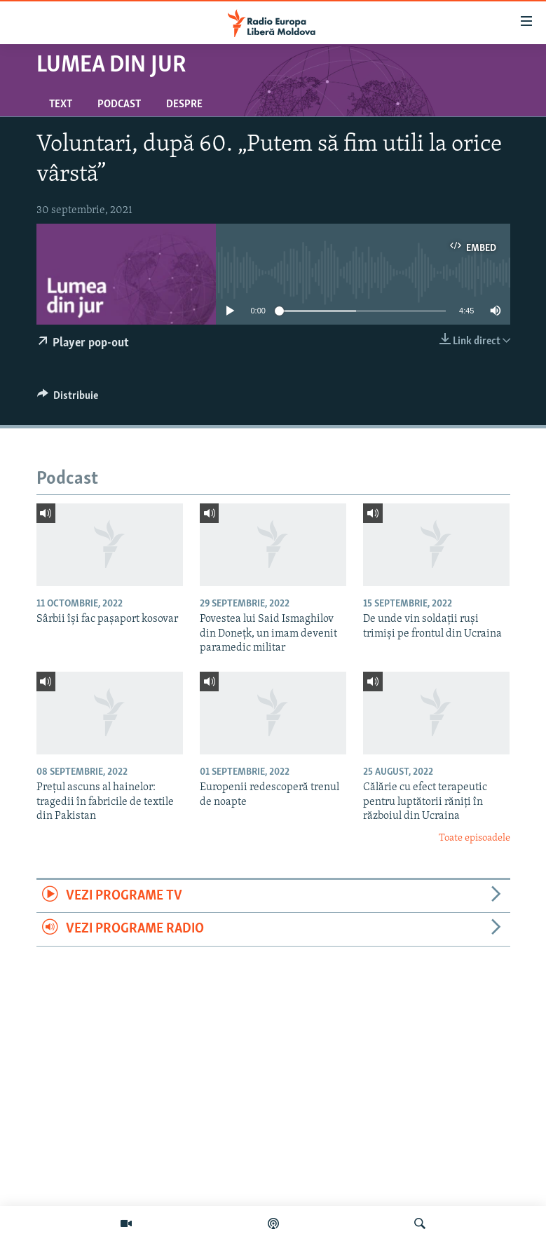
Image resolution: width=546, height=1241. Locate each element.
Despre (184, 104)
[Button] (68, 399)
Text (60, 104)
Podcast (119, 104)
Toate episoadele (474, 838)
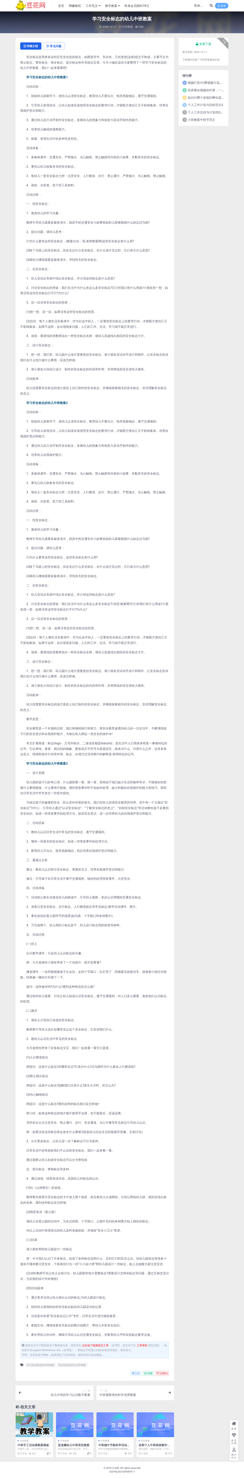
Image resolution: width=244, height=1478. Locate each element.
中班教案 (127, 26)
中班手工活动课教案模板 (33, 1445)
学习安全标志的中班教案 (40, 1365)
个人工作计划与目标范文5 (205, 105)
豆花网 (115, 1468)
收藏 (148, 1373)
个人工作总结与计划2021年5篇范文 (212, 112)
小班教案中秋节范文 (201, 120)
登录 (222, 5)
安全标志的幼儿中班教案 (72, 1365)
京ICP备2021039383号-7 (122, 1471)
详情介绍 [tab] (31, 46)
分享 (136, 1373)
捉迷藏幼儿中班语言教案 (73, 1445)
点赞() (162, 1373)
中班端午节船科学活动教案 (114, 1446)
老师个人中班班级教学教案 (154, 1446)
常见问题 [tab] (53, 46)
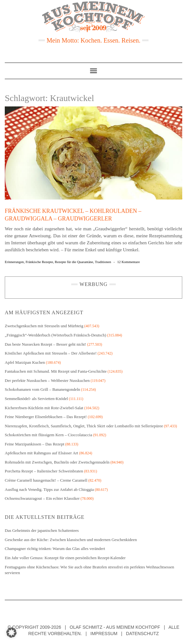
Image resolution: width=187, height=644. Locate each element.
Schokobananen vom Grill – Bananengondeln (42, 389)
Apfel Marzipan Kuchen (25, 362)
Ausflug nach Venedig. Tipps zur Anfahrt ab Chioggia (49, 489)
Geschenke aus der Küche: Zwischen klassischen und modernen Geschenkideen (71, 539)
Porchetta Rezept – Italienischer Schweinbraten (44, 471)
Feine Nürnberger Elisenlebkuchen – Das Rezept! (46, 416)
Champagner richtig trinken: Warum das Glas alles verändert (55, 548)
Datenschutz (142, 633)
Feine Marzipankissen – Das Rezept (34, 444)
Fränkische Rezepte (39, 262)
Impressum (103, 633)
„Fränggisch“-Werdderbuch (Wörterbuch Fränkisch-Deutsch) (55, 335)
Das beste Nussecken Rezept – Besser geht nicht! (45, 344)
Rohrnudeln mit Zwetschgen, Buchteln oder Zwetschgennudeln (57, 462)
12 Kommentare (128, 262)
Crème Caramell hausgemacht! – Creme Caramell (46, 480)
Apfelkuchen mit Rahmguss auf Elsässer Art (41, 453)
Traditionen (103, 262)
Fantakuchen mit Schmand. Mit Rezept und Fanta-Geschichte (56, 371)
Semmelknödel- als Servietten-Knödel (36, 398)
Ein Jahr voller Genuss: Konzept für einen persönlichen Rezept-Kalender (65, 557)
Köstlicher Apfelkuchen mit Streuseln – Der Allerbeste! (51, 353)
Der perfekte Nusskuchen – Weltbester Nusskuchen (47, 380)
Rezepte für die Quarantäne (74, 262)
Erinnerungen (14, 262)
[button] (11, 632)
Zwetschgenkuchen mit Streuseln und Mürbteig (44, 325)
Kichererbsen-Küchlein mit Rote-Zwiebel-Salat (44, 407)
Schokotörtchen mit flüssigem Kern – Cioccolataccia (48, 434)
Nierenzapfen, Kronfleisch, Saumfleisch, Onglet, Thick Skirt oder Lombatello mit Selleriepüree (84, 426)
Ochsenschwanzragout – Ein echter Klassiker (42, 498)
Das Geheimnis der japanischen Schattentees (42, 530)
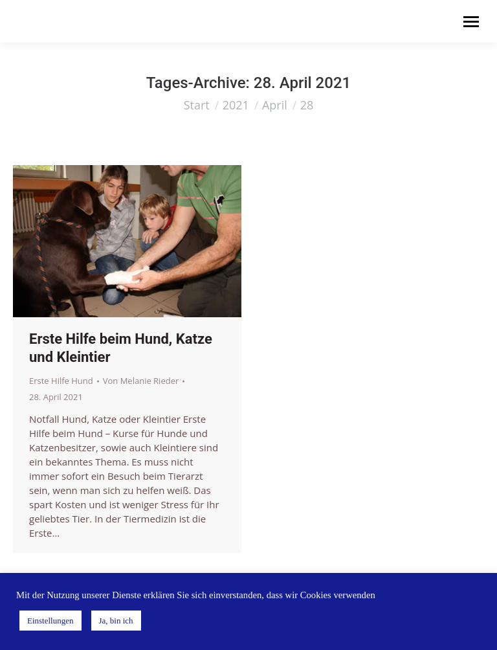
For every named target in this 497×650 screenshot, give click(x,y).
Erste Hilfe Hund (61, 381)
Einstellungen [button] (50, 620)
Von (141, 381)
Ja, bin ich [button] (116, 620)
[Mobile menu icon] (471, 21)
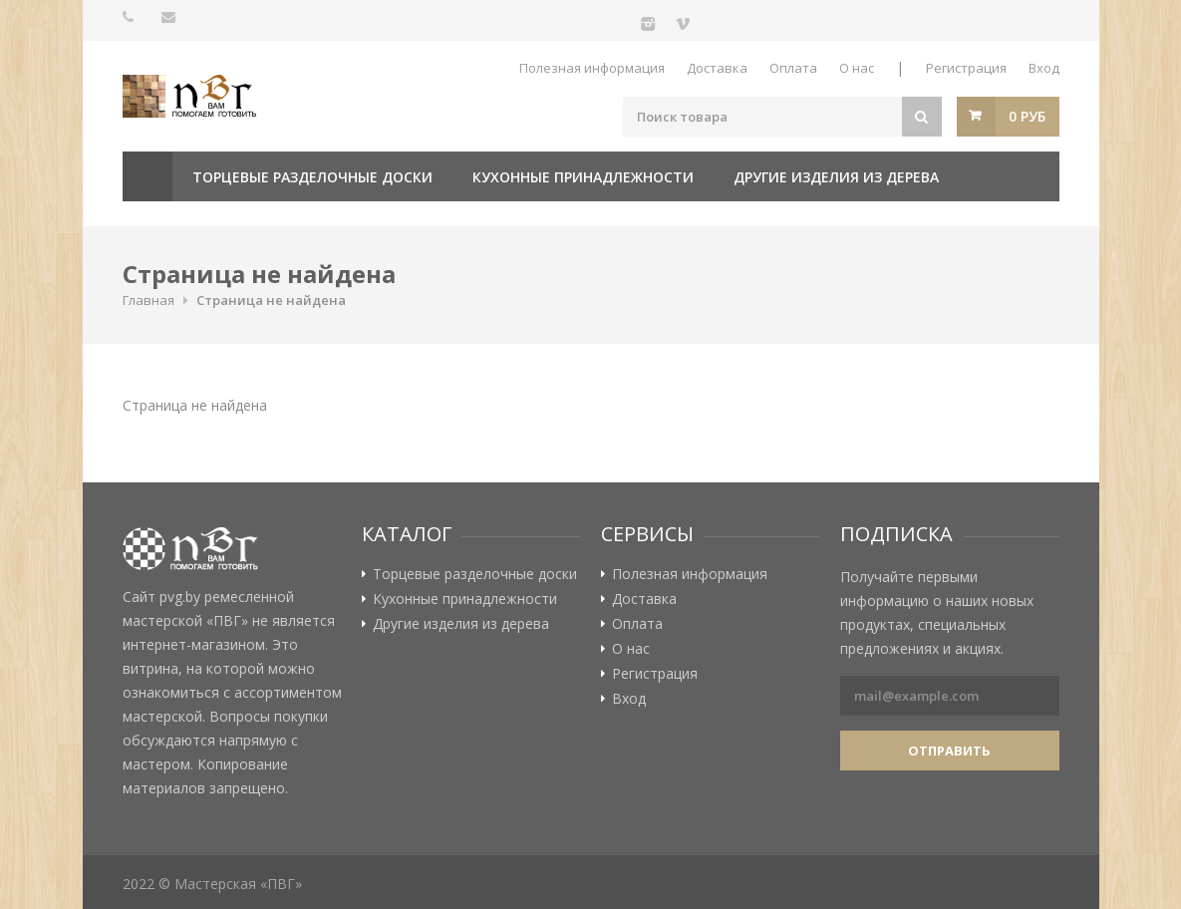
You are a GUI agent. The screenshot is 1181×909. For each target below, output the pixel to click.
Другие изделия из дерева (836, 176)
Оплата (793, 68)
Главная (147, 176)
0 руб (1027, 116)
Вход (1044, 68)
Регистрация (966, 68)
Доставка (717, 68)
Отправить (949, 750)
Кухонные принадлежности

...

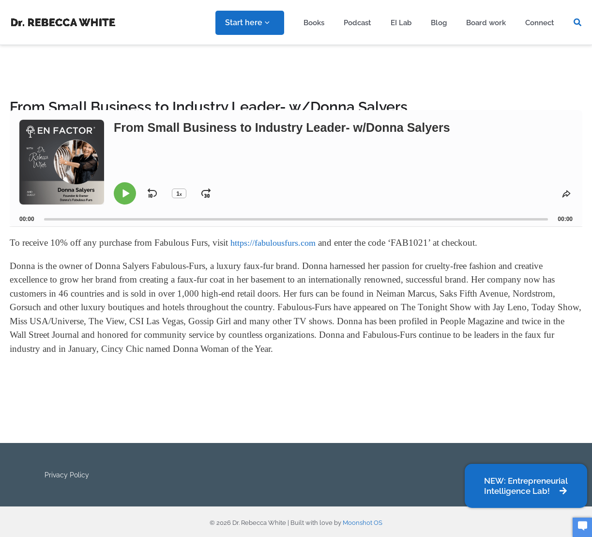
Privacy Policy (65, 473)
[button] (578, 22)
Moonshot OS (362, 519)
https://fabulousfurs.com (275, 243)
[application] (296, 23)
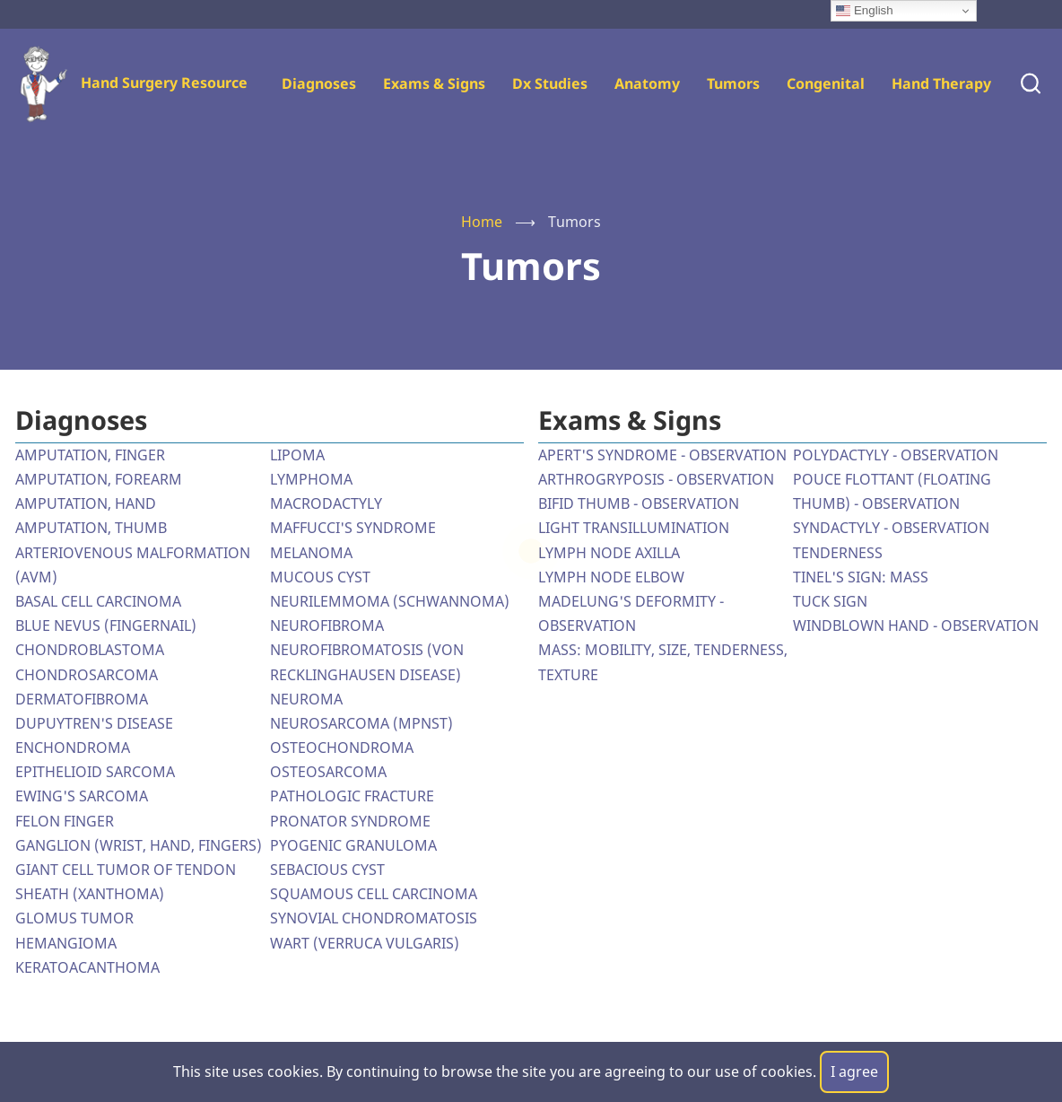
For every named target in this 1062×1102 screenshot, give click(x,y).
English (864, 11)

---

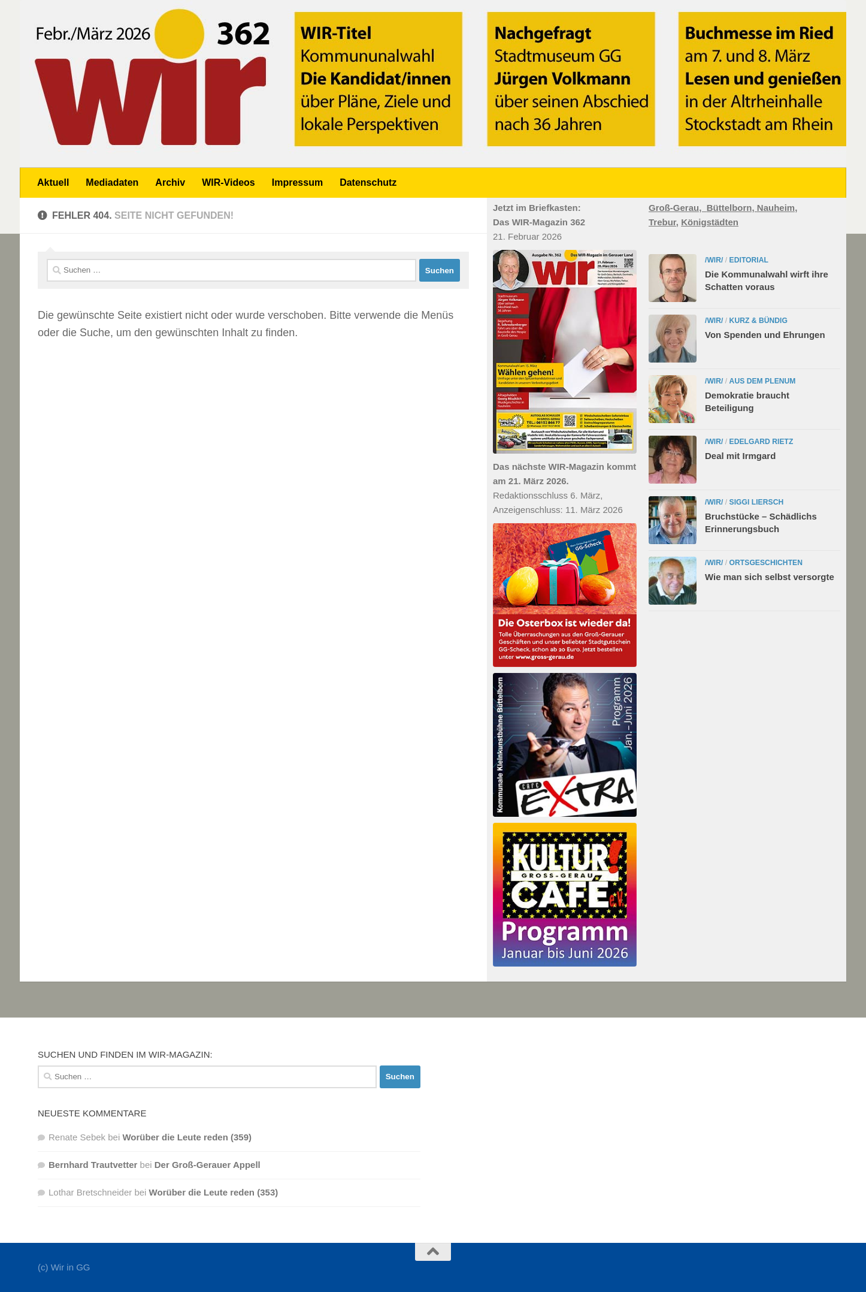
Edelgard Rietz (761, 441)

_The task_
Rewrite the material from the line with "Toate episoadele (474, 838)" up to and including the line with "分享 (136, 1373)", replacing "收藏" with "保存" and leaving everything else unchanged. Give only those lines, without the pictures.

_Result of the task_
Toate episoadele (474, 838)
Image resolution: width=244, height=1478. Locate each element.
中班教案 (127, 26)
中班手工活动课教案模板 (33, 1445)
学习安全标志的中班教案 (40, 1365)
个人工作计划与目标范文5 (205, 105)
豆花网 (115, 1468)
保存 (148, 1373)
个人工作总结与计划2021年5篇范文 (212, 112)
小班教案中秋节范文 (201, 120)
登录 (222, 5)
安全标志的幼儿中班教案 (72, 1365)
京ICP备2021039383号-7 (122, 1471)
详情介绍 [tab] (31, 46)
分享 (136, 1373)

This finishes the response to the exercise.